▶ _TASK PROMPT_: Where the line with "Mittelmeer: Deutsche Schlepperhelfer" appears below, start writing out lines exactly, and finish with the line with "AfD als Verdachtsfall: Partei", which is included; write out nothing else.

▶ _Stored data entries_:
------------------------------------------------
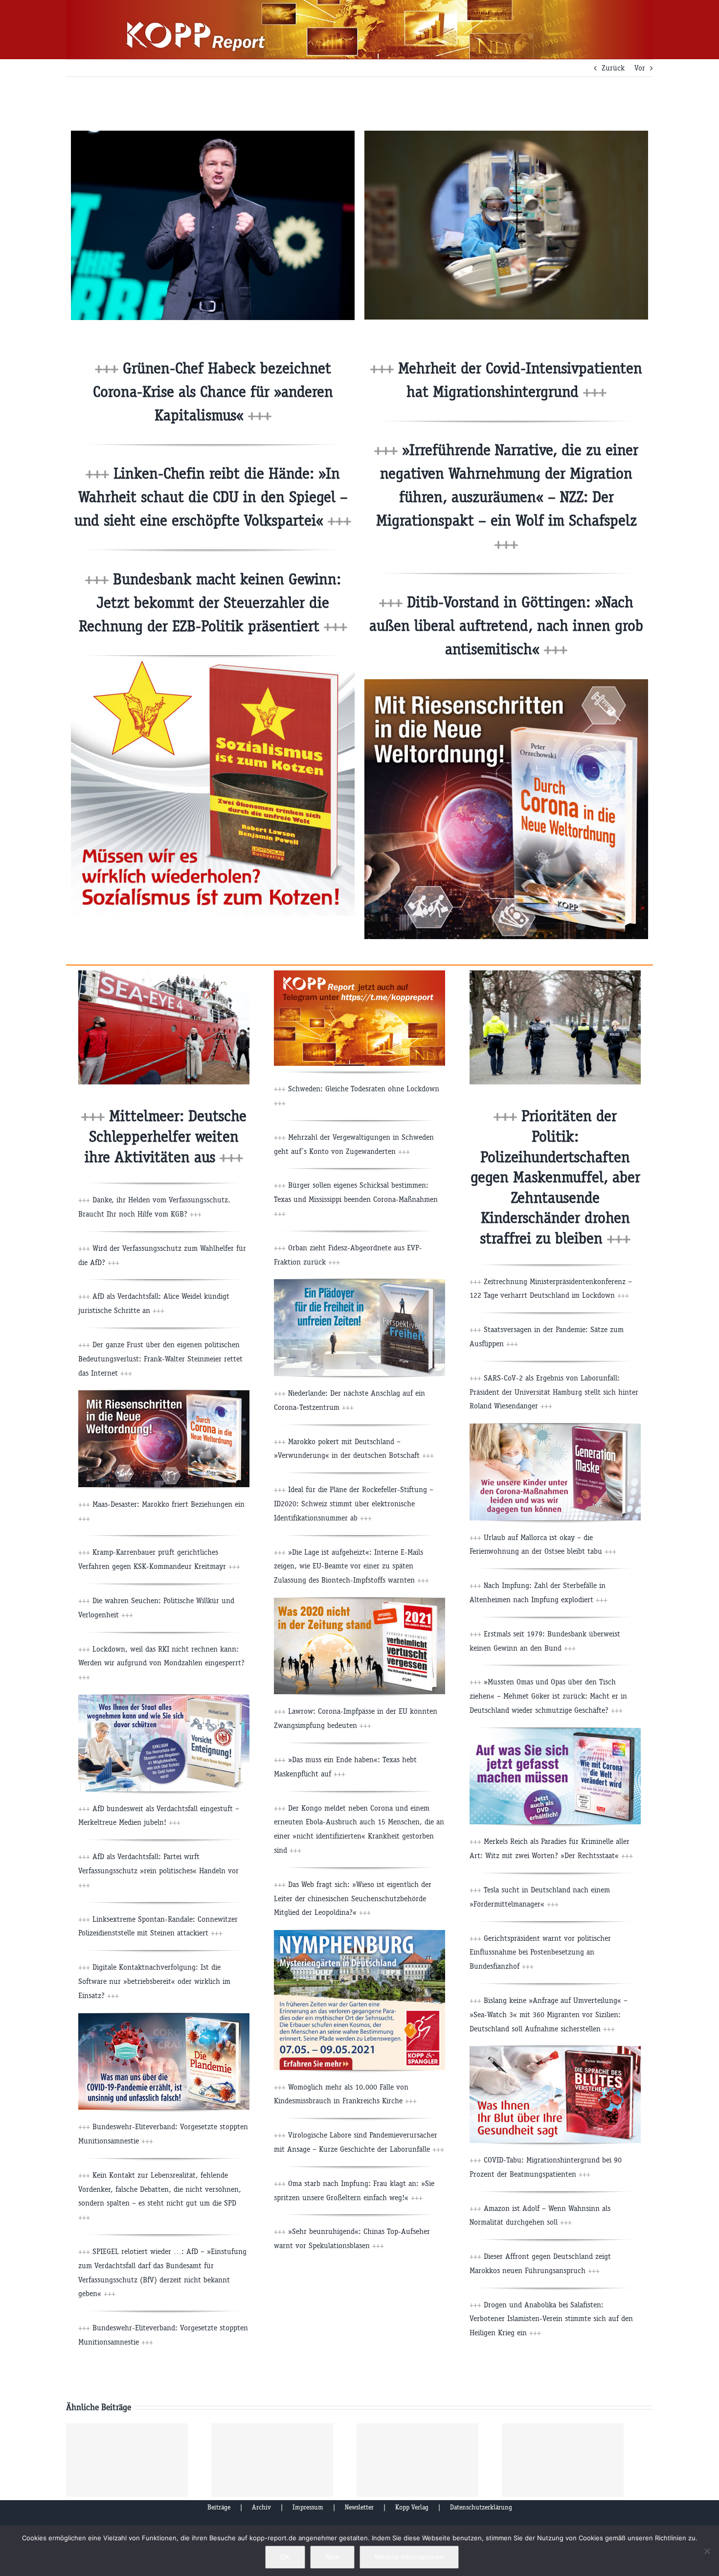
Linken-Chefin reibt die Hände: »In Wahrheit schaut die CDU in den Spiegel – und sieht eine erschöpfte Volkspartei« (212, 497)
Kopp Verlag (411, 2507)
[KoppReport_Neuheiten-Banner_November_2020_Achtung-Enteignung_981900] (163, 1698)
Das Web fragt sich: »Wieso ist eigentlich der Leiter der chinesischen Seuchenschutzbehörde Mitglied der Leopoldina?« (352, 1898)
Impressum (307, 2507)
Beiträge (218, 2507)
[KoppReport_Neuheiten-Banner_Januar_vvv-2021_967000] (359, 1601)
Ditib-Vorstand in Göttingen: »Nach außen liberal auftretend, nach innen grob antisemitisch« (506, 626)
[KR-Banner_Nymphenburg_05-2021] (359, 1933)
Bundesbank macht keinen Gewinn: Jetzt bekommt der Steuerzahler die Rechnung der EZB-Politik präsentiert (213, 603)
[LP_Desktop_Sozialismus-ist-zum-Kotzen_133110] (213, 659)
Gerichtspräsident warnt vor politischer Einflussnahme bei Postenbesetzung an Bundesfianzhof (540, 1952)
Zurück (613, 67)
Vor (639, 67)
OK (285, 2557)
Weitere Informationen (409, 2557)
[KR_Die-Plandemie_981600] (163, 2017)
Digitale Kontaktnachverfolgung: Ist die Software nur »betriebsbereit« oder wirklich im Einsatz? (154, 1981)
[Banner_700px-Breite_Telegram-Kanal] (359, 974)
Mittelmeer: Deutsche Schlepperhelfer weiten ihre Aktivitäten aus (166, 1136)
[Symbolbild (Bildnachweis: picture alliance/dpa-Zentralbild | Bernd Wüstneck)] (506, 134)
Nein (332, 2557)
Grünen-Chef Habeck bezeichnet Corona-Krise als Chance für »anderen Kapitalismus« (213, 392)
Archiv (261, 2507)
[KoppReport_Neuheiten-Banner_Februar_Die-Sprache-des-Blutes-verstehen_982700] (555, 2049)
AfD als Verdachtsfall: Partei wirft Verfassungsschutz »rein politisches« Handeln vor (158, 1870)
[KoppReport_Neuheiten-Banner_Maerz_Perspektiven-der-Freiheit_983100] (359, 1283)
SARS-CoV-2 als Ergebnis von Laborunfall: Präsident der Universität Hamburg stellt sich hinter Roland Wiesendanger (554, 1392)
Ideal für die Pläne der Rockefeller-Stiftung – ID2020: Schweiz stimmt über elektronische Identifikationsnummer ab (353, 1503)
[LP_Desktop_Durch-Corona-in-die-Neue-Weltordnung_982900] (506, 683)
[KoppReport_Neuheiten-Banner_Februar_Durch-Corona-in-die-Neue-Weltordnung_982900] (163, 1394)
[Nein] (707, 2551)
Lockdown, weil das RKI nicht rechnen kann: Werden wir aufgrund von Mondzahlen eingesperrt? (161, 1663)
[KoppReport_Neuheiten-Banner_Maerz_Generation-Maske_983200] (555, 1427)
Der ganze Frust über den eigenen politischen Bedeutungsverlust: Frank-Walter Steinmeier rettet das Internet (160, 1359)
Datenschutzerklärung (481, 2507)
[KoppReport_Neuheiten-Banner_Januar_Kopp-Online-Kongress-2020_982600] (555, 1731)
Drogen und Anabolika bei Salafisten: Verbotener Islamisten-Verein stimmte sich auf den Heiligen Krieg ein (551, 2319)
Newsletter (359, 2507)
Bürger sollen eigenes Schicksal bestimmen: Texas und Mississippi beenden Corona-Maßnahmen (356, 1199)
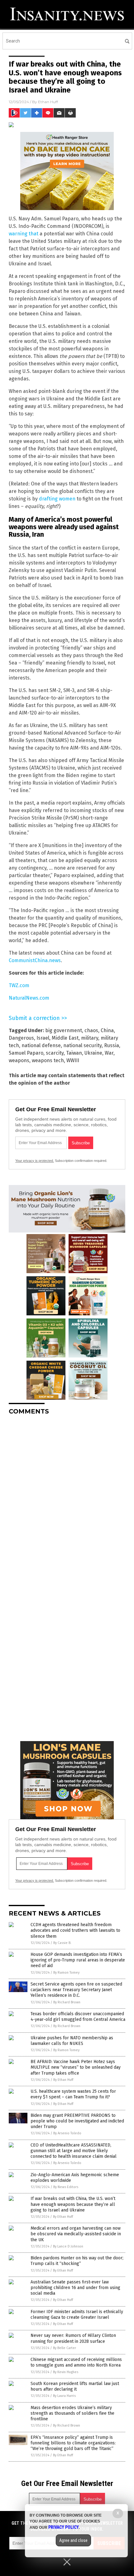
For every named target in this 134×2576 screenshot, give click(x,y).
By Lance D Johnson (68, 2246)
------------------------------------------------
▶ _COMPLETED EXERCISE_:
Mittelmeer: Deutsche Schlepperhelfer weiten ihre Aktivitäten aus (166, 1136)
[Symbolbild (Bildnachweis: picture alliance/dpa-Zentralbild | Bernd Wüstneck)] (506, 134)
Nein (332, 2557)
Grünen-Chef Habeck bezeichnet Corona-Krise als Chance für »anderen Kapitalismus« (213, 392)
Archiv (261, 2507)
[KoppReport_Neuheiten-Banner_Februar_Die-Sprache-des-Blutes-verstehen_982700] (555, 2049)
AfD als Verdachtsfall: Partei wirft Verfassungsschutz »rein politisches« Handeln vor (158, 1870)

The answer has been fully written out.